::: Available records :::

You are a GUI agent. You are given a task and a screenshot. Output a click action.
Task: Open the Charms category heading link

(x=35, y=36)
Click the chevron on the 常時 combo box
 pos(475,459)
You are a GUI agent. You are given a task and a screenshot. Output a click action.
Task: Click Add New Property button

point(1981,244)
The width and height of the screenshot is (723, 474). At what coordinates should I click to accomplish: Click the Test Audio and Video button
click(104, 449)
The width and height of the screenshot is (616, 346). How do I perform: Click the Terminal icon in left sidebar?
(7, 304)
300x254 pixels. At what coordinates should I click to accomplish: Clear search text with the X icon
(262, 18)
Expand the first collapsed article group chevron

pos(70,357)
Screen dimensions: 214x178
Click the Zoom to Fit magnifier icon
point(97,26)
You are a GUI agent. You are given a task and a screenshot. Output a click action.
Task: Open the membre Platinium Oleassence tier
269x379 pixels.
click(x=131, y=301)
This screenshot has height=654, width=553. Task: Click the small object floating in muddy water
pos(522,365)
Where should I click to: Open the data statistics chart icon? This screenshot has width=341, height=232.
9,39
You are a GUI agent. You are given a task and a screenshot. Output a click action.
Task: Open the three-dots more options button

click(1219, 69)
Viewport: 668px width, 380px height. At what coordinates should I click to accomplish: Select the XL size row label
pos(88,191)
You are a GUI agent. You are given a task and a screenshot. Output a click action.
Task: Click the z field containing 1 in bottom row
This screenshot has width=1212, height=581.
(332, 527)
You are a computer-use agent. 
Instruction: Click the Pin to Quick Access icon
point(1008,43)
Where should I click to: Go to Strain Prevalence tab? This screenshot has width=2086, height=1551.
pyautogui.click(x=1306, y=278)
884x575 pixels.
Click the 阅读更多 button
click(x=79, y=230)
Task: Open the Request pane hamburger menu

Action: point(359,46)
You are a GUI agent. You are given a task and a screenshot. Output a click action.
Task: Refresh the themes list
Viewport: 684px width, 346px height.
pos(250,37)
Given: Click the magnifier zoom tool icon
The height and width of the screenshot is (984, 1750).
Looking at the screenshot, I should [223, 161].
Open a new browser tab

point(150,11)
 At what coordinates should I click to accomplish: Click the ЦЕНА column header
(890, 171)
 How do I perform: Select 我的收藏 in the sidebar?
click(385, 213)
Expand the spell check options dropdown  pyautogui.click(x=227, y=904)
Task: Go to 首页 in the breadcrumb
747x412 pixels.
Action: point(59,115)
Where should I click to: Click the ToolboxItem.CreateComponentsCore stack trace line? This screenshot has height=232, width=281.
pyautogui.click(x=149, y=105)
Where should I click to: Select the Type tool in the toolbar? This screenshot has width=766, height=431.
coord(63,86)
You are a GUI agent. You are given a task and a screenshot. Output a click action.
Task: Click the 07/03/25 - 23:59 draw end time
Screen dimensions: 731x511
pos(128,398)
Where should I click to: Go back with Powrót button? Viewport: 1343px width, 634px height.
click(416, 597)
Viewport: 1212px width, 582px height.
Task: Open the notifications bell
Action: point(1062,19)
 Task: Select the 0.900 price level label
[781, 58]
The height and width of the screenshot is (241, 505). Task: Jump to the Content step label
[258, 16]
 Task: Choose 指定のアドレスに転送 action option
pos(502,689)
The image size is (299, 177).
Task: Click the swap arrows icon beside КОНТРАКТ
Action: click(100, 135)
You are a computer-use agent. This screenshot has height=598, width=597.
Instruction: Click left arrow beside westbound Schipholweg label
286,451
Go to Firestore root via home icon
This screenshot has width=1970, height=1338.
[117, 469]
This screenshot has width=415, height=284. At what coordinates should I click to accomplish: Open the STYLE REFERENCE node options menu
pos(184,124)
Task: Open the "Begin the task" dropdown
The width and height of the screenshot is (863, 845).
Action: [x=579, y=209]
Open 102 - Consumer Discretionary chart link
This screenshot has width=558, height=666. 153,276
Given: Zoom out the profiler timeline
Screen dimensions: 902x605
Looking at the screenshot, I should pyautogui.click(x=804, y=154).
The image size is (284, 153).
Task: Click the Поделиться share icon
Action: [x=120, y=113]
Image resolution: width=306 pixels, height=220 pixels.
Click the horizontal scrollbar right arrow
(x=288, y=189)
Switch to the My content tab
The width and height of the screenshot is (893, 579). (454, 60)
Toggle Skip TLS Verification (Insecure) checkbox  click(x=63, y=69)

:::

Directive:
Please copy every line of the data above, keeping each one unchanged.

Task result:
You are a GUI agent. You are given a task and a screenshot. Output a click action.
Task: Open the Charms category heading link

(x=35, y=36)
Click the chevron on the 常時 combo box
 pos(475,459)
You are a GUI agent. You are given a task and a screenshot. Output a click action.
Task: Click Add New Property button

point(1981,244)
The width and height of the screenshot is (723, 474). At what coordinates should I click to accomplish: Click the Test Audio and Video button
click(104, 449)
The width and height of the screenshot is (616, 346). How do I perform: Click the Terminal icon in left sidebar?
(7, 304)
300x254 pixels. At what coordinates should I click to accomplish: Clear search text with the X icon
(262, 18)
Expand the first collapsed article group chevron

pos(70,357)
Screen dimensions: 214x178
Click the Zoom to Fit magnifier icon
point(97,26)
You are a GUI agent. You are given a task and a screenshot. Output a click action.
Task: Open the membre Platinium Oleassence tier
269x379 pixels.
click(x=131, y=301)
This screenshot has height=654, width=553. Task: Click the small object floating in muddy water
pos(522,365)
Where should I click to: Open the data statistics chart icon? This screenshot has width=341, height=232.
9,39
You are a GUI agent. You are given a task and a screenshot. Output a click action.
Task: Open the three-dots more options button

click(1219, 69)
Viewport: 668px width, 380px height. At what coordinates should I click to accomplish: Select the XL size row label
pos(88,191)
You are a GUI agent. You are given a task and a screenshot. Output a click action.
Task: Click the z field containing 1 in bottom row
This screenshot has width=1212, height=581.
(332, 527)
You are a computer-use agent. 
Instruction: Click the Pin to Quick Access icon
point(1008,43)
Where should I click to: Go to Strain Prevalence tab? This screenshot has width=2086, height=1551.
pyautogui.click(x=1306, y=278)
884x575 pixels.
Click the 阅读更多 button
click(x=79, y=230)
Task: Open the Request pane hamburger menu

Action: point(359,46)
You are a GUI agent. You are given a task and a screenshot. Output a click action.
Task: Refresh the themes list
Viewport: 684px width, 346px height.
pos(250,37)
Given: Click the magnifier zoom tool icon
The height and width of the screenshot is (984, 1750).
Looking at the screenshot, I should [223, 161].
Open a new browser tab

point(150,11)
 At what coordinates should I click to accomplish: Click the ЦЕНА column header
(890, 171)
 How do I perform: Select 我的收藏 in the sidebar?
click(385, 213)
Expand the spell check options dropdown  pyautogui.click(x=227, y=904)
Task: Go to 首页 in the breadcrumb
747x412 pixels.
Action: point(59,115)
Where should I click to: Click the ToolboxItem.CreateComponentsCore stack trace line? This screenshot has height=232, width=281.
pyautogui.click(x=149, y=105)
Where should I click to: Select the Type tool in the toolbar? This screenshot has width=766, height=431.
coord(63,86)
You are a GUI agent. You are given a task and a screenshot. Output a click action.
Task: Click the 07/03/25 - 23:59 draw end time
Screen dimensions: 731x511
pos(128,398)
Where should I click to: Go back with Powrót button? Viewport: 1343px width, 634px height.
click(416, 597)
Viewport: 1212px width, 582px height.
Task: Open the notifications bell
Action: point(1062,19)
 Task: Select the 0.900 price level label
[781, 58]
The height and width of the screenshot is (241, 505). Task: Jump to the Content step label
[258, 16]
 Task: Choose 指定のアドレスに転送 action option
pos(502,689)
The image size is (299, 177).
Task: Click the swap arrows icon beside КОНТРАКТ
Action: click(100, 135)
You are a computer-use agent. This screenshot has height=598, width=597.
Instruction: Click left arrow beside westbound Schipholweg label
286,451
Go to Firestore root via home icon
This screenshot has width=1970, height=1338.
[117, 469]
This screenshot has width=415, height=284. At what coordinates should I click to accomplish: Open the STYLE REFERENCE node options menu
pos(184,124)
Task: Open the "Begin the task" dropdown
The width and height of the screenshot is (863, 845).
Action: [x=579, y=209]
Open 102 - Consumer Discretionary chart link
This screenshot has width=558, height=666. 153,276
Given: Zoom out the profiler timeline
Screen dimensions: 902x605
Looking at the screenshot, I should pyautogui.click(x=804, y=154).
The image size is (284, 153).
Task: Click the Поделиться share icon
Action: [x=120, y=113]
Image resolution: width=306 pixels, height=220 pixels.
Click the horizontal scrollbar right arrow
(x=288, y=189)
Switch to the My content tab
The width and height of the screenshot is (893, 579). (454, 60)
Toggle Skip TLS Verification (Insecure) checkbox  click(x=63, y=69)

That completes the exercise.